▶ TASK GOAL: In the listing below, swap "How do I perform" for "How can I do" wherever it appears, and write out the full listing again with nothing else changed.

╭─ SUPPLIED DATA

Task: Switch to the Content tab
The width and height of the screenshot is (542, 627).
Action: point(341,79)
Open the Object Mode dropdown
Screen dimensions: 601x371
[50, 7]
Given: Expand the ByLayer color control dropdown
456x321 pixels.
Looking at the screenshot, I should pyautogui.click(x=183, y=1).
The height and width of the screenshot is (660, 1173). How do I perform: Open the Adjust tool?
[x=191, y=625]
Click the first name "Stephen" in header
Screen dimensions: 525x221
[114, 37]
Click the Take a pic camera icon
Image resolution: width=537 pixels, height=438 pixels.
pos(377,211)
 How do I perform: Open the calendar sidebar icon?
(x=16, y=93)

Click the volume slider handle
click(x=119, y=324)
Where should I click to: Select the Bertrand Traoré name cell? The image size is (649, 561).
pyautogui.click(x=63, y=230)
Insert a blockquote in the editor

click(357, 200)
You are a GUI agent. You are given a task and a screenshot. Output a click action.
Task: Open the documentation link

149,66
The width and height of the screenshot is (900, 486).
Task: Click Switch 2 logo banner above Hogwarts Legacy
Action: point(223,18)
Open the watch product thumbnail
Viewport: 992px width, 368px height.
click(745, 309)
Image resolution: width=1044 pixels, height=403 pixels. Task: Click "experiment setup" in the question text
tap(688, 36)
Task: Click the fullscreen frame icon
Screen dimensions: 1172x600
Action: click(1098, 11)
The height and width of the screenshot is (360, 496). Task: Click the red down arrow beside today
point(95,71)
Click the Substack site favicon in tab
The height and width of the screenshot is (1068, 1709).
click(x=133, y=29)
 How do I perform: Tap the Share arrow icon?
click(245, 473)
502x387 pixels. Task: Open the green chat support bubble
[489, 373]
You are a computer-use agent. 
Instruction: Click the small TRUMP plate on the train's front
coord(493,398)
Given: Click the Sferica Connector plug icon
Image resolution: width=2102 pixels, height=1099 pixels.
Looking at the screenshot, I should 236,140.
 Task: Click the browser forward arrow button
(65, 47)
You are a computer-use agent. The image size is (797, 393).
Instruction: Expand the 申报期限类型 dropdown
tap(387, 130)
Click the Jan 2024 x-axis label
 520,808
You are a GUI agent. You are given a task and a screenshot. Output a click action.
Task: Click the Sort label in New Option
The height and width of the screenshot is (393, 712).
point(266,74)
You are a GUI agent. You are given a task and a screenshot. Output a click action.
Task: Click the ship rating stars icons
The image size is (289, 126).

╰─

▶ SOLUTION:
Task: Switch to the Content tab
The width and height of the screenshot is (542, 627).
Action: point(341,79)
Open the Object Mode dropdown
Screen dimensions: 601x371
[50, 7]
Given: Expand the ByLayer color control dropdown
456x321 pixels.
Looking at the screenshot, I should pyautogui.click(x=183, y=1).
The height and width of the screenshot is (660, 1173). How can I do: Open the Adjust tool?
[x=191, y=625]
Click the first name "Stephen" in header
Screen dimensions: 525x221
[114, 37]
Click the Take a pic camera icon
Image resolution: width=537 pixels, height=438 pixels.
pos(377,211)
 How can I do: Open the calendar sidebar icon?
(x=16, y=93)

Click the volume slider handle
click(x=119, y=324)
Where should I click to: Select the Bertrand Traoré name cell? The image size is (649, 561).
pyautogui.click(x=63, y=230)
Insert a blockquote in the editor

click(357, 200)
You are a GUI agent. You are given a task and a screenshot. Output a click action.
Task: Open the documentation link

149,66
The width and height of the screenshot is (900, 486).
Task: Click Switch 2 logo banner above Hogwarts Legacy
Action: point(223,18)
Open the watch product thumbnail
Viewport: 992px width, 368px height.
click(745, 309)
Image resolution: width=1044 pixels, height=403 pixels. Task: Click "experiment setup" in the question text
tap(688, 36)
Task: Click the fullscreen frame icon
Screen dimensions: 1172x600
Action: click(1098, 11)
The height and width of the screenshot is (360, 496). Task: Click the red down arrow beside today
point(95,71)
Click the Substack site favicon in tab
The height and width of the screenshot is (1068, 1709).
click(x=133, y=29)
 How can I do: Tap the Share arrow icon?
click(245, 473)
502x387 pixels. Task: Open the green chat support bubble
[489, 373]
You are a computer-use agent. 
Instruction: Click the small TRUMP plate on the train's front
coord(493,398)
Given: Click the Sferica Connector plug icon
Image resolution: width=2102 pixels, height=1099 pixels.
Looking at the screenshot, I should 236,140.
 Task: Click the browser forward arrow button
(65, 47)
You are a computer-use agent. The image size is (797, 393).
Instruction: Expand the 申报期限类型 dropdown
tap(387, 130)
Click the Jan 2024 x-axis label
 520,808
You are a GUI agent. You are given a task and a screenshot. Output a click action.
Task: Click the Sort label in New Option
The height and width of the screenshot is (393, 712).
point(266,74)
You are a GUI agent. You are given a task and a screenshot. Output a click action.
Task: Click the ship rating stars icons
The image size is (289, 126).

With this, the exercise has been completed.